When the parties agree that "[t]his approach will be based on respect for human rights", this is more an exercise in rhetorical style than a genuine desire to safeguard the rights of refugees. By virtue of the broadness and imprecision of the wording chosen, the parties have clearly avoided providing for concrete mechanisms to protect the fundamental rights of refugees, which therefore take a back seat to the agreement on migration. The Council of Europe Commissioner for Human Rights, Dunja Mijatović, pointed this out and concluded that “[f]ailure to establish clear and concrete safeguards in migration co-operation activities will only add to the worrying trend of human rights being sacrificed to European states’ attempts to externalise their responsibilities.”
Finally, in addition to the serious human rights concerns raised by this agreement, it runs the risk of being counterproductive. Instead of limiting or eradicating the criminal networks of smugglers, the approach adopted here by the EU runs the risk of producing the opposite effect. Once again, contrary to what is said publicly, instead of offering legal migration pathways, the EU seems to be fighting against people seeking international protection, rather than criminal networks. This is yet another reminder of the EU-Turkey Statement and its consequences for the situation in Greece. NGOs and members of civil society systematically call on the European Union to explore new strategies such as setting up "safe passage, and investment in foreign development rather than in foreign border guards"; nonetheless, no change in the approach is observed.
This MoU of July 16, 2023, which according to the Italian Prime Minister should serve as a model for future cooperation agreements on migration, has already been denounced by NGOs, MEPs and the Council of Europe. On 14 August, 379 academics and members of civil society from nearly 10 countries issued a statement denouncing this MoU and, more generally, the European Union's policy of externalising asylum, which jeopardises respect for human rights and endangers the lives of asylum seekers.

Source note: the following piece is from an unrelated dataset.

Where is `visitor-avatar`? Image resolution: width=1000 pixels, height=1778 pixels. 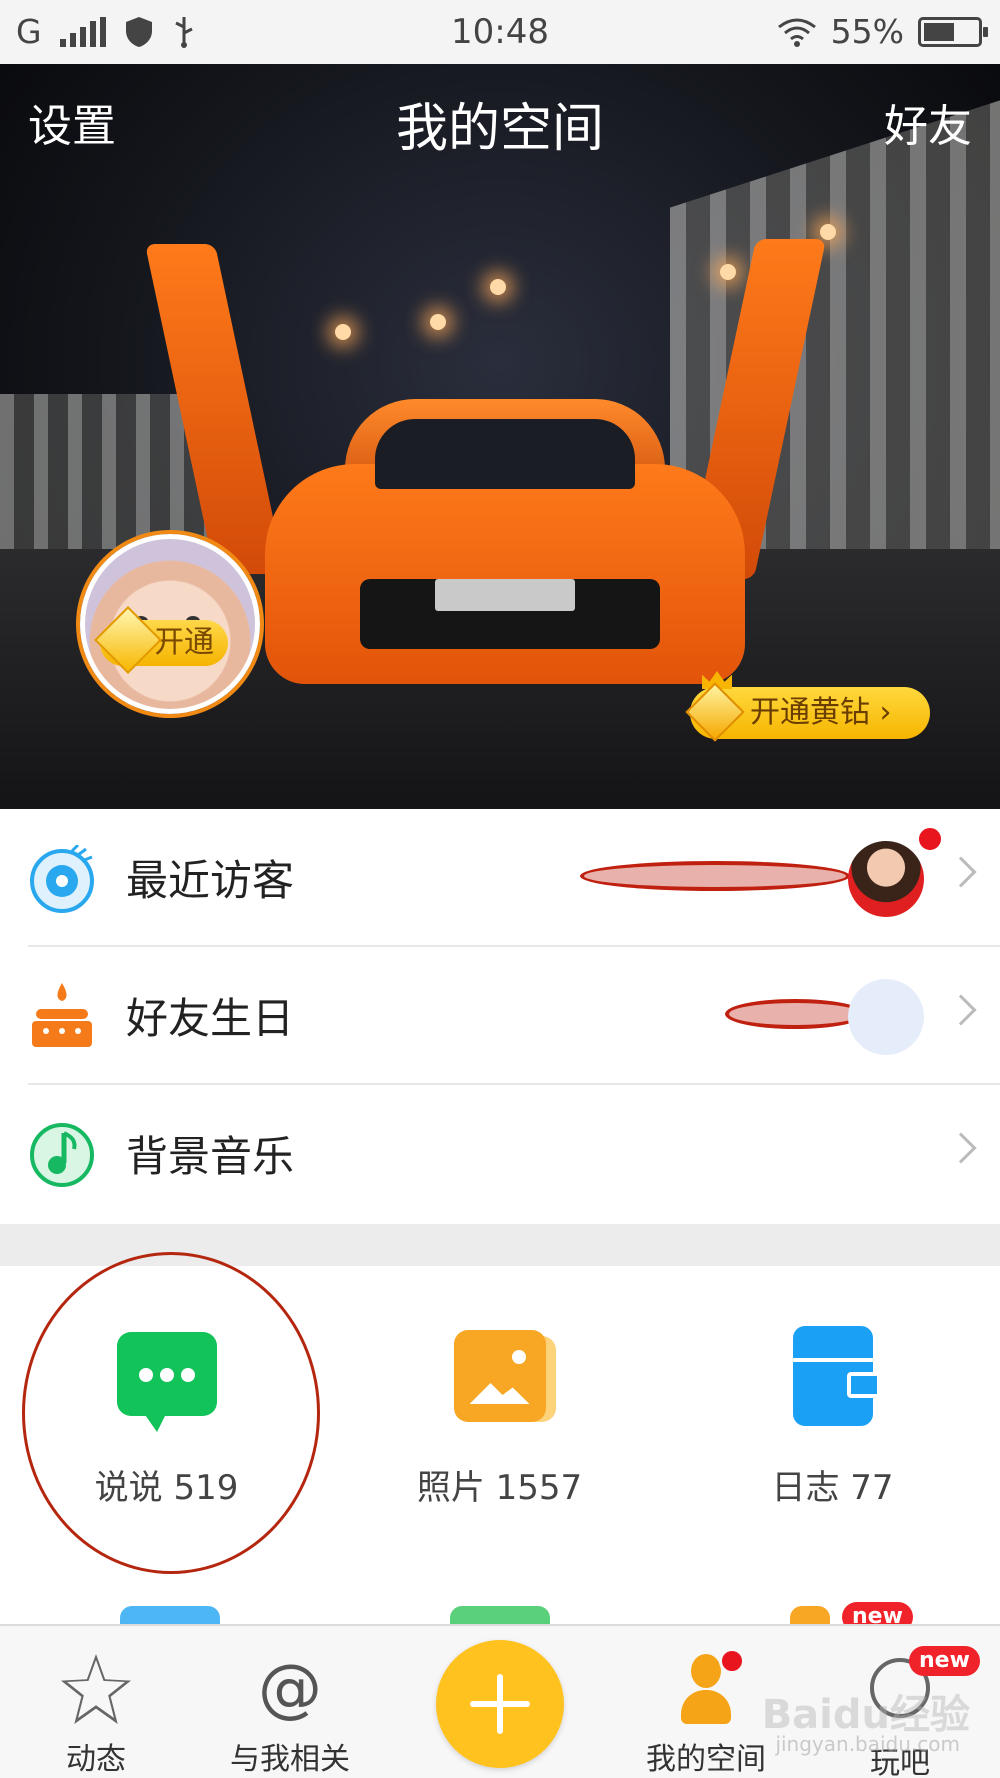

The EU-Turkey statement, the EU's cooperation with Libya, the EU-Tunisia MoU, the negotiations between the EU and Egypt, and between the EU and Morocco all point to a tendency for the EU to give priority to ‘secure its borders’, instead of protecting human lives. The values promoted by the EU, such as democracy, the protection of human rights or the rule of law, thus appear to be mere rhetorical elements, which in practice are systematically flouted by the partnerships the EU establishes where the migration question is concerned.